DIRECTIONS FOR THIS TASK:
Show each line of the material below that contains the word "click", treating uppercase and lowercase letters as different.

RECORDS FOR THE EXERCISE:
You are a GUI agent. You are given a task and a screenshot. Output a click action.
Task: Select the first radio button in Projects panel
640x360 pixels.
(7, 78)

--

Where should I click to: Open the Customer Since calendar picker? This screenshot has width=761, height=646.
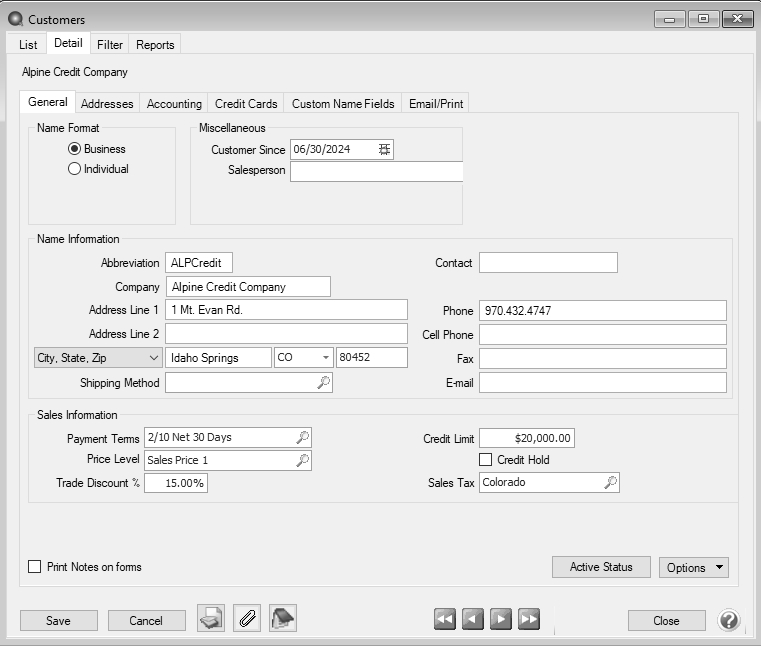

FINAL RESULT:
You are a GUI agent. You are given a task and a screenshot. Output a click action.
Where should I click to: Open the Customer Since calendar picker? This screenshot has width=761, height=646.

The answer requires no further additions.